Where the records below show a line containing "The width and height of the screenshot is (870, 489).", start copying; end with the line containing "Toggle the MySQL status checkmark", and copy it too.

-------- DATA SHOWN --------

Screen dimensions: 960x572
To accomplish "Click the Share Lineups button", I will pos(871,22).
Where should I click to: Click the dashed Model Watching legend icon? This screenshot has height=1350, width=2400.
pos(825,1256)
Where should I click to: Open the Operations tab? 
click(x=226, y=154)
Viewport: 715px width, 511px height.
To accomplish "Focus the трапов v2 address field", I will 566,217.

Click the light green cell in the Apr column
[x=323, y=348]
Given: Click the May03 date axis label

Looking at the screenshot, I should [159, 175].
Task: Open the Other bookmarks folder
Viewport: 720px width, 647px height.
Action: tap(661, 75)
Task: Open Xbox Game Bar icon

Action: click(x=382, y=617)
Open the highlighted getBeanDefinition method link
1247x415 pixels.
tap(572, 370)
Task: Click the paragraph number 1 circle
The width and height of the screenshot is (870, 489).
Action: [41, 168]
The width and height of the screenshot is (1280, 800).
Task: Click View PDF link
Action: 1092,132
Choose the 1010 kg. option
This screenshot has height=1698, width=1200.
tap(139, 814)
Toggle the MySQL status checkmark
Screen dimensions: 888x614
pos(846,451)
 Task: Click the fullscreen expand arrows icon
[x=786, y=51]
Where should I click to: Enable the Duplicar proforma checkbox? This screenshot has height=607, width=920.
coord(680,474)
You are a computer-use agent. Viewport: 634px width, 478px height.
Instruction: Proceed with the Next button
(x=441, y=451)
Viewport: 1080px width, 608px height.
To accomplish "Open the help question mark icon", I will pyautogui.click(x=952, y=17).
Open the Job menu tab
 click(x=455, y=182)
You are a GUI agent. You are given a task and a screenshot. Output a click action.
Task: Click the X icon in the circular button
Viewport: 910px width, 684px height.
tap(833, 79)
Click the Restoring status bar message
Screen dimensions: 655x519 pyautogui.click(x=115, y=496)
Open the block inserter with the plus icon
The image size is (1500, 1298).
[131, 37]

--------

--- THE COMPLETED TASK ---
The width and height of the screenshot is (870, 489).
Action: [41, 168]
The width and height of the screenshot is (1280, 800).
Task: Click View PDF link
Action: 1092,132
Choose the 1010 kg. option
This screenshot has height=1698, width=1200.
tap(139, 814)
Toggle the MySQL status checkmark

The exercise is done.